The type of tofu used for this hot pot has a texture so smooth it is almost like custard. A spoon is used to scoop irregular chunks of tofu into the very spicy soup. It is sold in thick tube-shaped packaging in Asian grocers. We used soft or silken tofu that is available at any market. You will find this on the menu on almost every Korean restaurant menu. The clams cooked in the fiery broth add a briny component to the stock. This is the equivalent of Korean comfort food.
Tofu and Clam Hot Pot (Sundubu Chigae)
By Taekyung Chung & Debra Samuels, The Korean Table
3 teaspoons dark sesame oil
2 oz (40 g) boneless pork cutlet, cut into thin strips
2 cups (500 ml) Beef Stock or water
12 oz (350 g) soft tofu
1 tablespoon Seasoned Red Pepper Paste
6 fresh clams
Green tops of 2 green onions (scallions), sliced on the diagonal, into 2-in (5-cm) pieces
Sea salt or kosher salt to taste
1. In a medium pot or stovetop casserole, with a lid, add 2 teaspoons the sesame oil. Add the pork and sauté for 2 minutes. Add the stock or water and cover the pot. Cook over medium heat until the mixture comes to a boil. With a soup spoon, scoop pieces of tofu from the block and add to the bubbling soup.
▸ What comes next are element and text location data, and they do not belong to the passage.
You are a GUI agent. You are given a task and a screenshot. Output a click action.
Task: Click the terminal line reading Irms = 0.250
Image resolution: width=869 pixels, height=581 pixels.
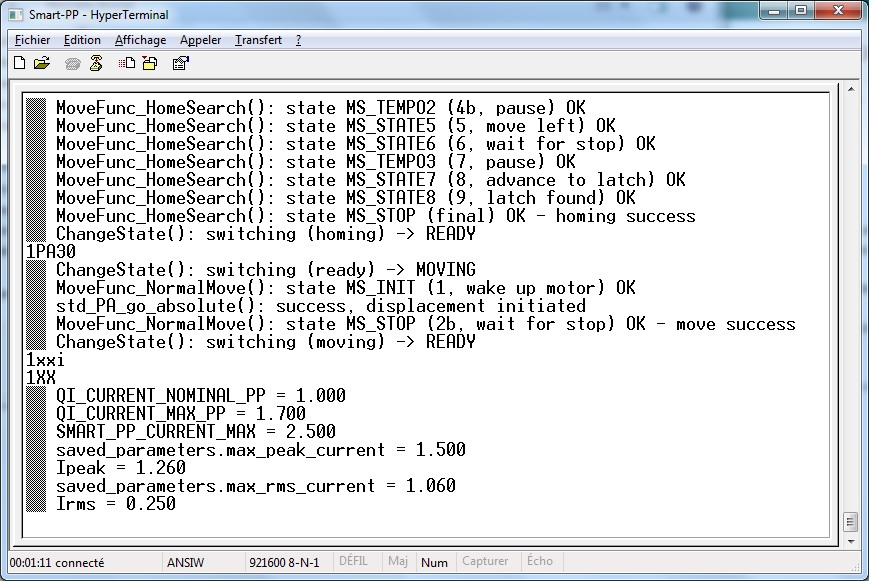(x=116, y=504)
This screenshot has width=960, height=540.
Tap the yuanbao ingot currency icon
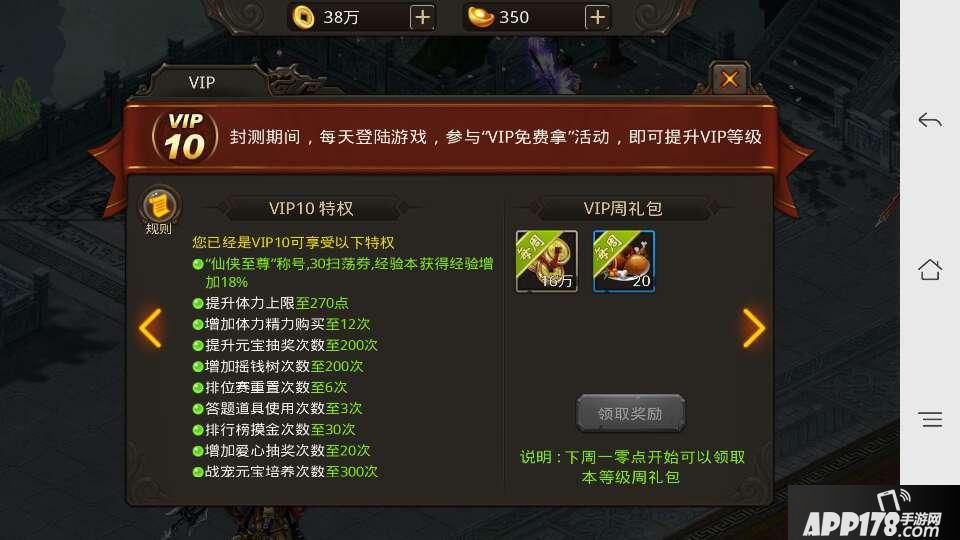tap(481, 17)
2. Add the Seasoned Red Pepper Paste in a small bowl. Add a few tablespoons of the hot soup and mix until the sauce has dissolved. Add the thinned sauce to the soup pot and mix thoroughly. Add the clams to the pot and cover. Cook over medium heat until the shells have opened. Discard any clams that did not open during cooking.
3. Crack the egg into a small bowl and then carefully slip it into the hot soup. Do not stir. Sprinkle on the scallion tops, the remaining 1 teaspoon of sesame oil and cook over high heat for 1 minute, or until the egg is just set. Taste and add some salt to season if needed.